High Desert Test Sites has been curating site-specific art since 2002, and in the Coachella Valley, last year’s Desert X was an instant hit among locals and visitors. Art like this wants to connect with people and place. They want you off your couch, exploring the desert, and discovering different ways to look and see.
Land and sky frame a selection of artworks in The Magic Hour, a series of six-week exhibitions on their jackrabbit homestead property on a mesa in Twentynine Palms. L.A.-based artists Alice Wang and Ben Tong erected a modular metal bar structure that holds artworks on the landscape. The first exhibition, No. 1, continues through April 22 and features paintings, sculpture, and textile works by Gracie Devito, Patricia Fernandez, Anne Guro Larsmon, Shana Lutker, and Sarah Rara. Visit from sunrise to sunset seven days a week.
PHOTOGRAPH BY STEVEN BILLER
Most of the artwork created for the third Bombay Beach Biennale — whose tongue-in-cheek title pokes fun at elite art biennials around the world — was removed after the three-day event in March. But there’s still plenty to see, including The Bombay Beach Drive-In, The Hermitage Museum (go to Ski Inn to request a tour), and Angler Grove, which artist Randy Polumbo describes as “a psychedelic human terrarium in the bones of a dilapidated bachelor pad.”
PHOTOGRAPH BY TAO RUSPOLI
Bombay Beach street activity includes musical performances.
The event featured performances at the Bombay Beach Opera House (another permanent installation), as well as concerts, lectures, and film screenings. But organizers want the artwork to bring year-round attention to the Salton Sea and transform this 600-acre town — the lowest in the U.S., at 223 feet below sea level — into a cultural destination.
The wave of site-specific installations continues with the April 7 opening of Available to All in Joshua Tree. Organized by Rough Play Projects, a spinoff of a L.A. collective, the exhibition was conceived on the idea of a lighthouse, a beacon of hope amid a political fight over the proposed wall on the U.S.-Mexico border. Five artists — Adam Berg, Kellan Barnebey King, Chris Sanchez (a.k.a.
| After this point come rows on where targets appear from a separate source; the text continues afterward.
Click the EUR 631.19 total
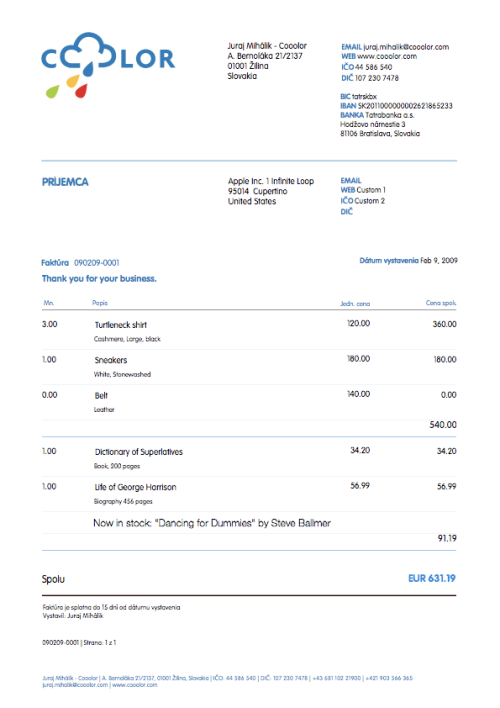This screenshot has height=708, width=500. coord(432,578)
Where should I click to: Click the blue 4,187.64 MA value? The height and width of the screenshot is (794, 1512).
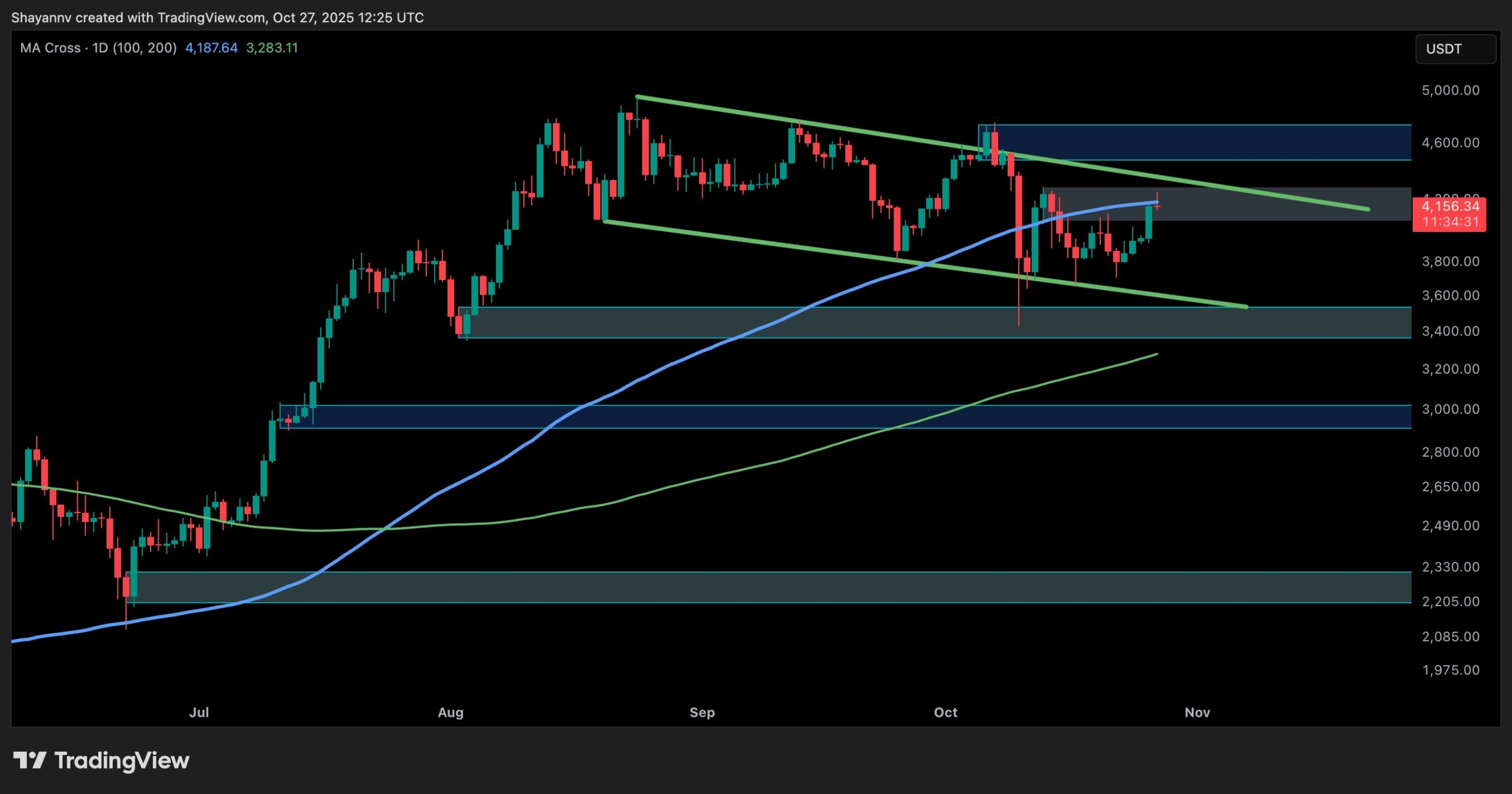[x=211, y=48]
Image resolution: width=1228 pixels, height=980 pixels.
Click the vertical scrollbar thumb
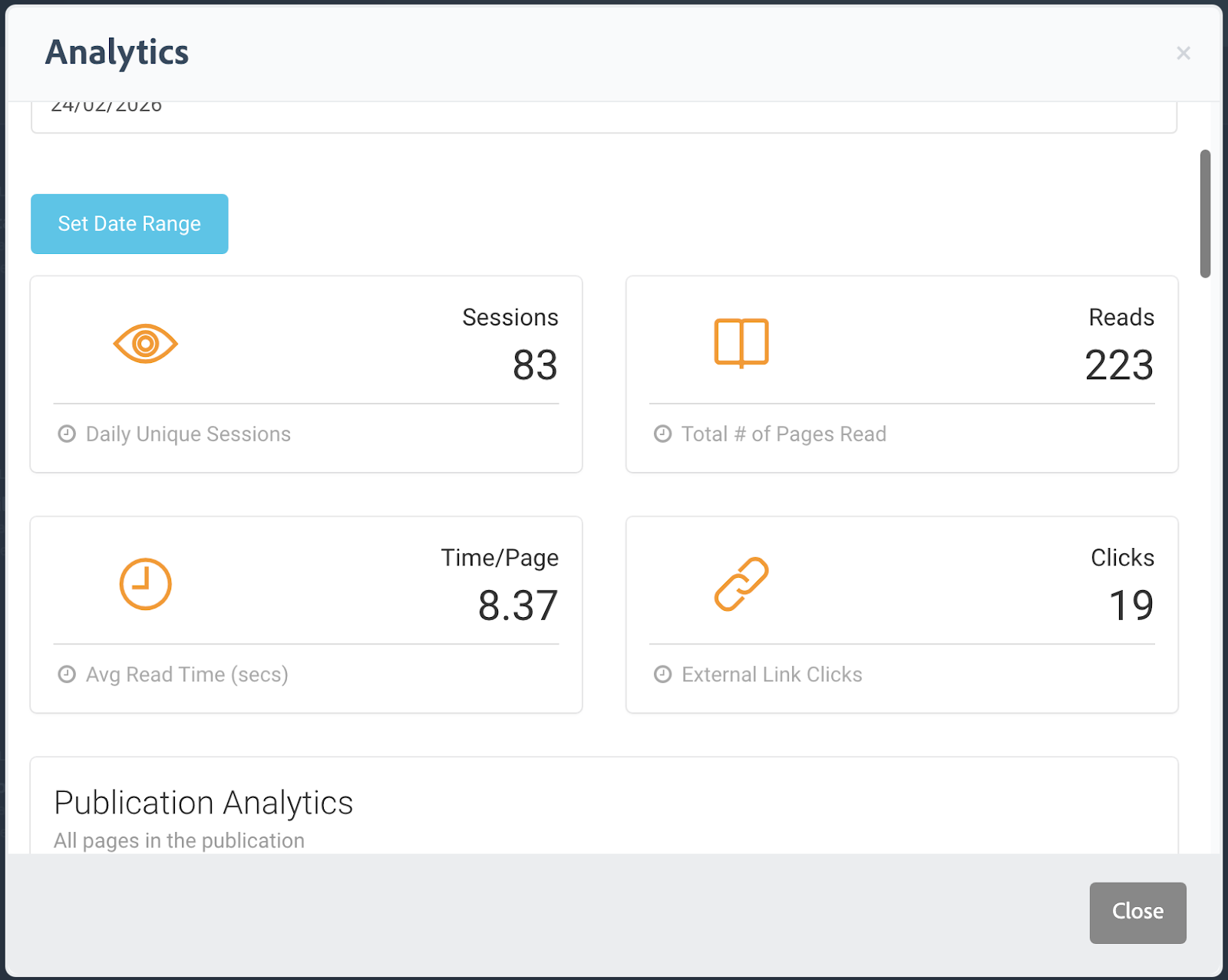point(1205,213)
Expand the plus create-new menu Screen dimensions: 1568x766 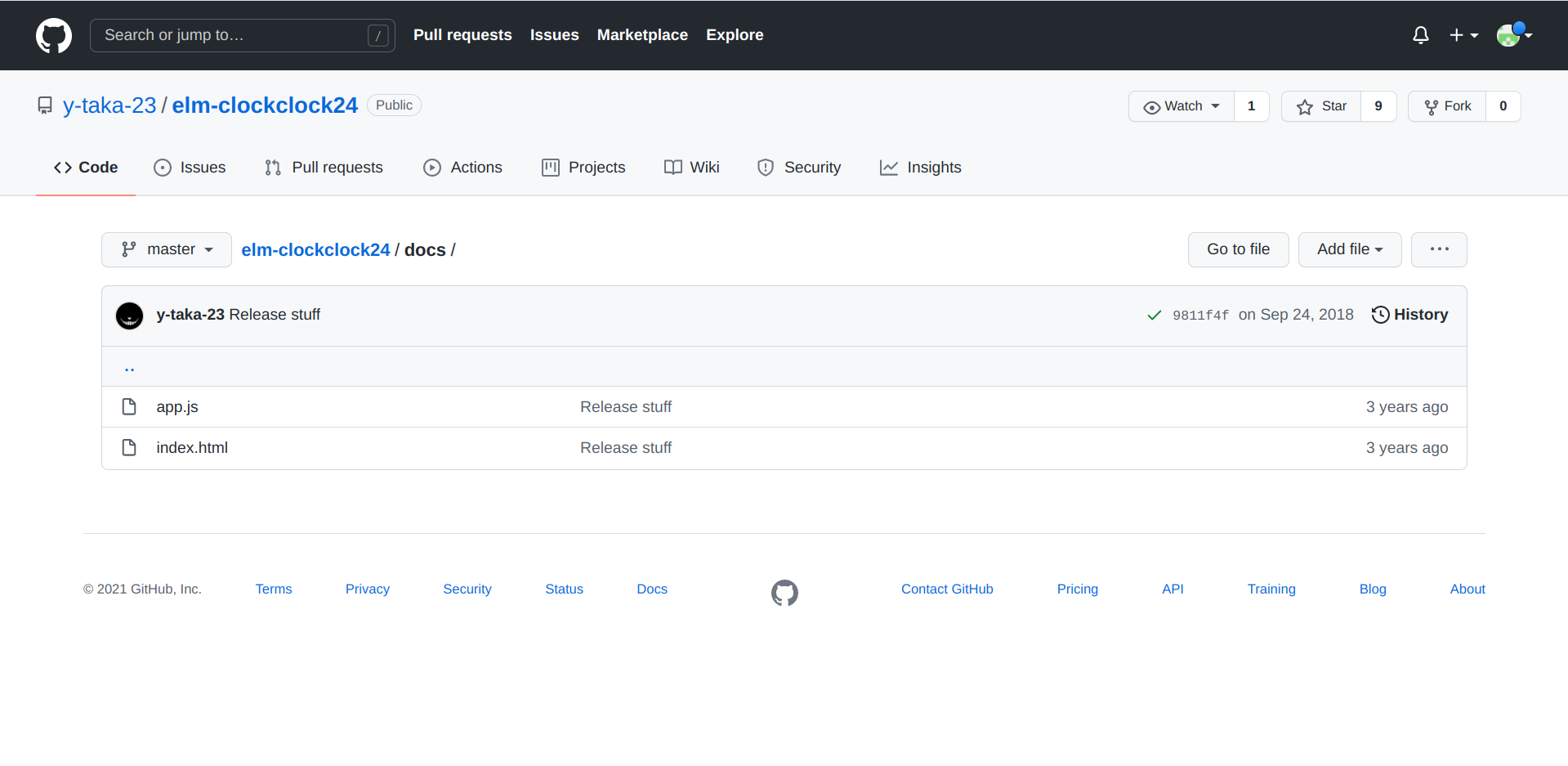[x=1463, y=35]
Kas Infinite), Aili Schmeltz, and Stefanie Schneider — have created individual works on a raw plot of land owned by Rough Play cofounder Elizabeth Tinglof. A sixth artist, Sarah Vanderlip of L.A., will add an installation to the site for an Earth Day event April 22 with Mojave Desert Land Trust. Available to All is located at 60461 Chollita Ave. in Joshua Tree.